Juvenile Myoclonic Epilepsy Adventure: A Retrospective Study.

Abstract

Background: Juvenile Myoclonic Epilepsy (JME) is one of the most common idiopathic generalized epilepsies, typically emerging during adolescence. Despite its characteristic clinical and EEG features, diagnosis may sometimes be delayed.

Objectives: The aim of this study is to determine the frequency of juvenile myoclonic epilepsy (JME) among generalized epilepsies in children and the issues that should not be overlooked in its clinical course.

Materials and methods: This retrospective cross-sectional study was conducted between 2017 and 2019 at Necmettin Erbakan University Meram Faculty of Medicine, Department of Pediatric Neurology, Electroencephalography (EEG) Unit. A total of 300 patients with generalized epilepsy were studied. A total of 3600 EEG recordings were evaluated in detail by the same pediatric neurologist.

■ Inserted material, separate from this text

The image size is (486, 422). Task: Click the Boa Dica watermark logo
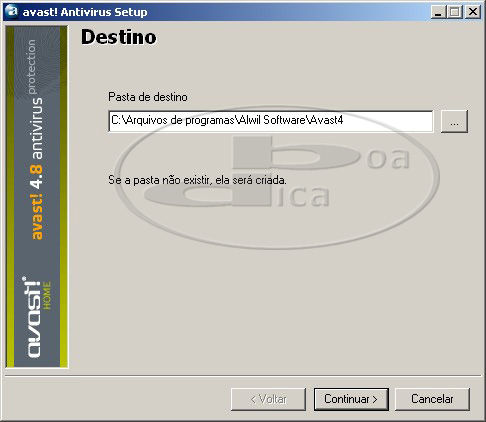tap(278, 177)
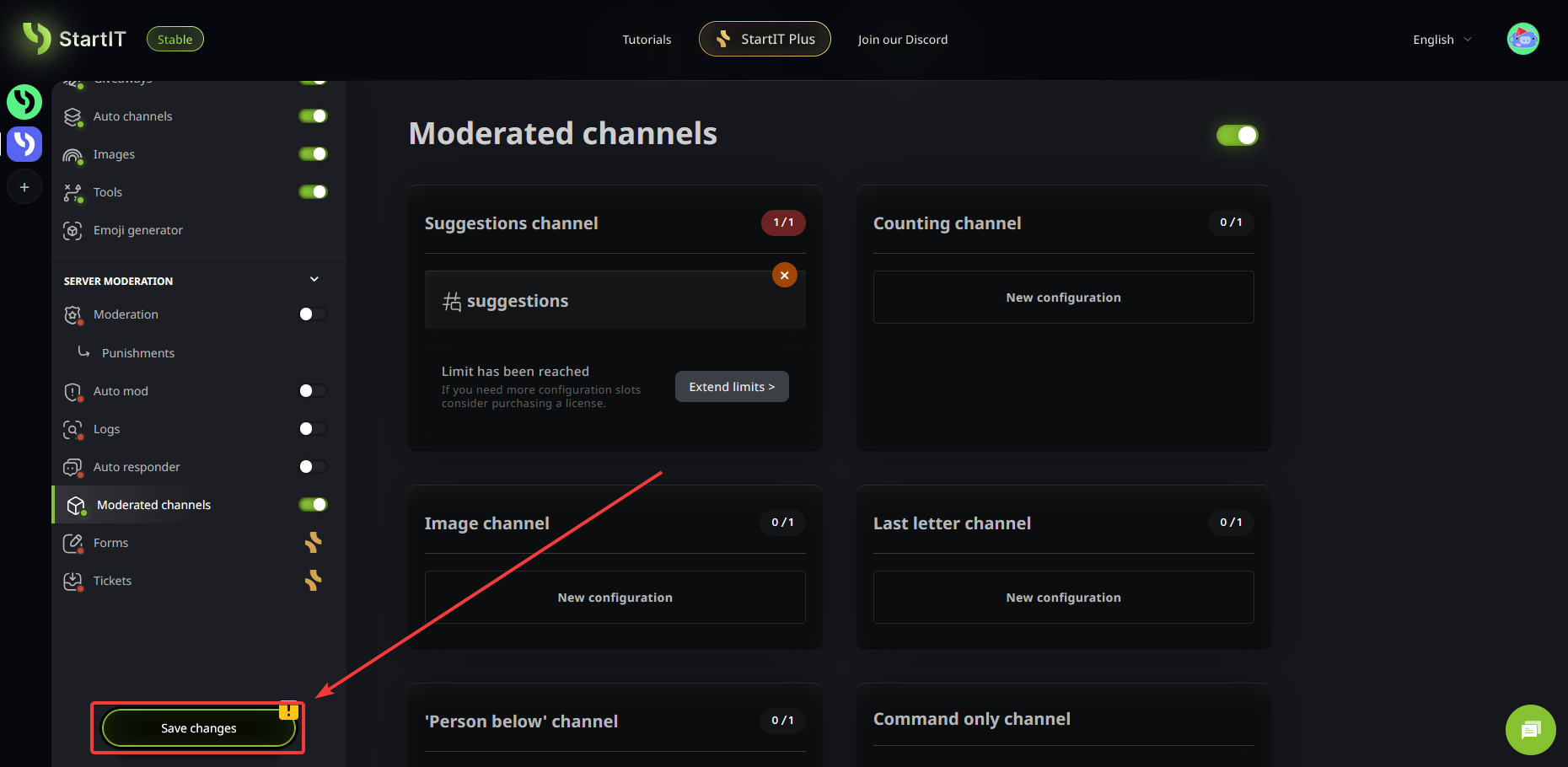The height and width of the screenshot is (767, 1568).
Task: Click the Save changes button
Action: 198,728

Results: JME was detected in 8% of the patients; 80% of the patients were female, 20% were male, median age was 15 years (6-17 years), 44% of the patients had a family history of seizures, and 68% had parental consanguinity. Late diagnosis was observed in 4% of JME patients. The most common myoclonic seizures in both groups consisted of eyelid twitching, continuous hand tremor, and accidental dropping of an object in the hand. The mean time from first seizure to correct diagnosis was 2 years (1-6 years).

Conclusions: This study demonstrates that in patients with undiagnosed generalized epilepsy in childhood, seizure characteristics should be assessed through a thorough review of their medical history and careful monitoring during clinical follow-up to accurately determine the true incidence of JME.